Jetzt im Nationalteam durchstarten
Dieses Gefühl gilt es nun ins Nationalteam zu transportieren, vor allem seinen Doppelpack: "Wenn du triffst, tut das gut, das gibt Selbstvertrauen. Im Moment macht es wieder richtig Spaß, Fußball zu spielen. Das will ich hier fortsetzen."
Nach seinen beiden Joker-Einsätzen gegen Schweden und in Bosnien-Herzegowina geht Sabitzer jedoch nicht automatisch davon aus, dass es für ihn eine Rückkehr in die Startelf geben wird. Dass er sich im Training dafür aufdrängen möchte, liegt jedoch auf der Hand.

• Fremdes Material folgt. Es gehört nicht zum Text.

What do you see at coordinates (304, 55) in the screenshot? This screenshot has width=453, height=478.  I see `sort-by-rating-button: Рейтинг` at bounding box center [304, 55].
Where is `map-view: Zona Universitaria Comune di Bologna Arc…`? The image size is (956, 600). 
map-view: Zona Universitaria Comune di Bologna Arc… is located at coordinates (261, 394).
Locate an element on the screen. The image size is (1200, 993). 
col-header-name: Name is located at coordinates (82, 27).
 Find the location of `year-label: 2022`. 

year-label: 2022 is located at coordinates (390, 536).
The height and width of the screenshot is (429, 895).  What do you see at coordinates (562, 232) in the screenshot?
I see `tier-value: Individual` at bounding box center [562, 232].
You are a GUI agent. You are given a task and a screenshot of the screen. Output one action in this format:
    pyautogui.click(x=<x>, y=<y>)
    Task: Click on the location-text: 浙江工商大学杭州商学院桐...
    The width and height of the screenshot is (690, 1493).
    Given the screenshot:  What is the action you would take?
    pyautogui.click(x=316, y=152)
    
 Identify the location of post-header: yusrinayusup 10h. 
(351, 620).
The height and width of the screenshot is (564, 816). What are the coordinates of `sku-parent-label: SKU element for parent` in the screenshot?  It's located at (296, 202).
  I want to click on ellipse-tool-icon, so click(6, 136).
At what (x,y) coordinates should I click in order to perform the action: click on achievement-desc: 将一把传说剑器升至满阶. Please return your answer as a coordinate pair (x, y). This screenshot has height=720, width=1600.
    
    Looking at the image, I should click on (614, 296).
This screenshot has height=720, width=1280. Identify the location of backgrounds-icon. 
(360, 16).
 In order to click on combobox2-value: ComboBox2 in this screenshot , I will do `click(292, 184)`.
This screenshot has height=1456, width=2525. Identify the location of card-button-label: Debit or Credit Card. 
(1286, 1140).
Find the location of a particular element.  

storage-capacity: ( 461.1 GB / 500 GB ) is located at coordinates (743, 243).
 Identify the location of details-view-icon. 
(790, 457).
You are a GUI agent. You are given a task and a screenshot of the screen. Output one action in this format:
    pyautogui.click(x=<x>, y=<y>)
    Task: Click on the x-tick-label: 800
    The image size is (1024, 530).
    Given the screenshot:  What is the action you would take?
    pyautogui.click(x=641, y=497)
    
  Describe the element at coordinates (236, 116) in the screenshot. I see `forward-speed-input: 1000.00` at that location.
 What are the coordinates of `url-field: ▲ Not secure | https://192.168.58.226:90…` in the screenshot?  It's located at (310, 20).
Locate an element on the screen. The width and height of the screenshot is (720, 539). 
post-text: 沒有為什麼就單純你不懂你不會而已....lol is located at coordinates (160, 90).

Schließlich sind seine persönlichen ÖFB-Ziele unverändert, er möchte im Nationalteam endlich durchstarten: "Das wäre jetzt an der Zeit, ich bin lange genug dabei. Deshalb ist es auch irgendwo logisch, den Anspruch zu haben, auch hier eine Führungsrolle zu übernehmen. Ich bin bei meinem Verein in Deutschland Führungsspieler, warum soll ich es in Österreich nicht auch sein? Klar, das geht nur mit Leistung und die will ich zeigen, weil sonst brauchst du ja nicht von Führungsspieler reden, wenn du keine Leistung bringst."